start DATA EXCERPTS

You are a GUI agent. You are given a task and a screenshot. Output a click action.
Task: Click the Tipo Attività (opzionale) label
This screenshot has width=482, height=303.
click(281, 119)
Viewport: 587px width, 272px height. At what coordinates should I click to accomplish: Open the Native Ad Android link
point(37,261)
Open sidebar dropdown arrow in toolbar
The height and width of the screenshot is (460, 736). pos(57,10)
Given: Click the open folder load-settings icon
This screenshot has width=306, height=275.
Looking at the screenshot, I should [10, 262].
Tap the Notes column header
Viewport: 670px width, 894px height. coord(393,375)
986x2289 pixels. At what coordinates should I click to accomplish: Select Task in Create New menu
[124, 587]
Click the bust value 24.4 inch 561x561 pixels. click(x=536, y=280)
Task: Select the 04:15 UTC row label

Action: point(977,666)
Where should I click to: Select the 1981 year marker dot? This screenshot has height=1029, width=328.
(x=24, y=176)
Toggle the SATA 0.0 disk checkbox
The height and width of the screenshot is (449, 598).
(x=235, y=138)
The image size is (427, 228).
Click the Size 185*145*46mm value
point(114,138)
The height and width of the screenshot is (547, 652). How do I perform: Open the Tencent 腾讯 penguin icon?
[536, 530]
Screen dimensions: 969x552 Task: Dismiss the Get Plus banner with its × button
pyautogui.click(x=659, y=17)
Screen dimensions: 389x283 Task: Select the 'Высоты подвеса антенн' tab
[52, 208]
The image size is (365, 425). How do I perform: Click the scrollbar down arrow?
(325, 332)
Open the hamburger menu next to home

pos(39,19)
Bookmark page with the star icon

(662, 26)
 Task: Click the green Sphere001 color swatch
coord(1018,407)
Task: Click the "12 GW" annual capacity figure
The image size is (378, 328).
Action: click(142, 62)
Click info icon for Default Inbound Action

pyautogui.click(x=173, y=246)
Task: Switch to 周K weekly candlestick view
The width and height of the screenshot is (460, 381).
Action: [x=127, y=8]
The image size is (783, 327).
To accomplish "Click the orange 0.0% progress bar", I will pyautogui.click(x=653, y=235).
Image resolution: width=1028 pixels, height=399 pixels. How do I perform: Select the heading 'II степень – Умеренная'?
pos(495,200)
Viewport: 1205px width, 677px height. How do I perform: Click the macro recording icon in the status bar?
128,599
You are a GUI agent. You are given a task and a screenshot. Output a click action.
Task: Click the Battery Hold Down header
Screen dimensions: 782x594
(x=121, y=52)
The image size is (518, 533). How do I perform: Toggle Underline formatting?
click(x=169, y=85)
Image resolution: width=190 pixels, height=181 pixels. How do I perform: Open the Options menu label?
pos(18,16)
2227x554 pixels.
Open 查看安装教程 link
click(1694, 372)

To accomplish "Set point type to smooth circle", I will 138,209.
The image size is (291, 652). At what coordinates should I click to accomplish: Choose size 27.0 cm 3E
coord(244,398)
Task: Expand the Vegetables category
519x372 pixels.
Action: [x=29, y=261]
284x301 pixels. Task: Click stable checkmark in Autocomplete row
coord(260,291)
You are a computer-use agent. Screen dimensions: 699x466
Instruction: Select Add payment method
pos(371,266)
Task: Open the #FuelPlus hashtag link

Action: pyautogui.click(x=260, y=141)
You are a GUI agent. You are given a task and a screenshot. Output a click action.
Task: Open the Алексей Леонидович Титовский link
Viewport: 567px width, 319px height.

end DATA EXCERPTS

### GIVEN REQUEST
Format the data from its beginning through the line containing "point(37,261)", inclusive, as a two-column CSV with the headers instruction and answer. Give one row per instruction, putting its text and its answer each in a single quoted field with line breaks replaced by spaces.

### SOLUTION FOR THIS TASK
instruction,answer
"You are a GUI agent. You are given a task and a screenshot. Output a click action. Task: Click the Tipo Attività (opzionale) label This screenshot has width=482, height=303.","click(281, 119)"
"Viewport: 587px width, 272px height. At what coordinates should I click to accomplish: Open the Native Ad Android link","point(37,261)"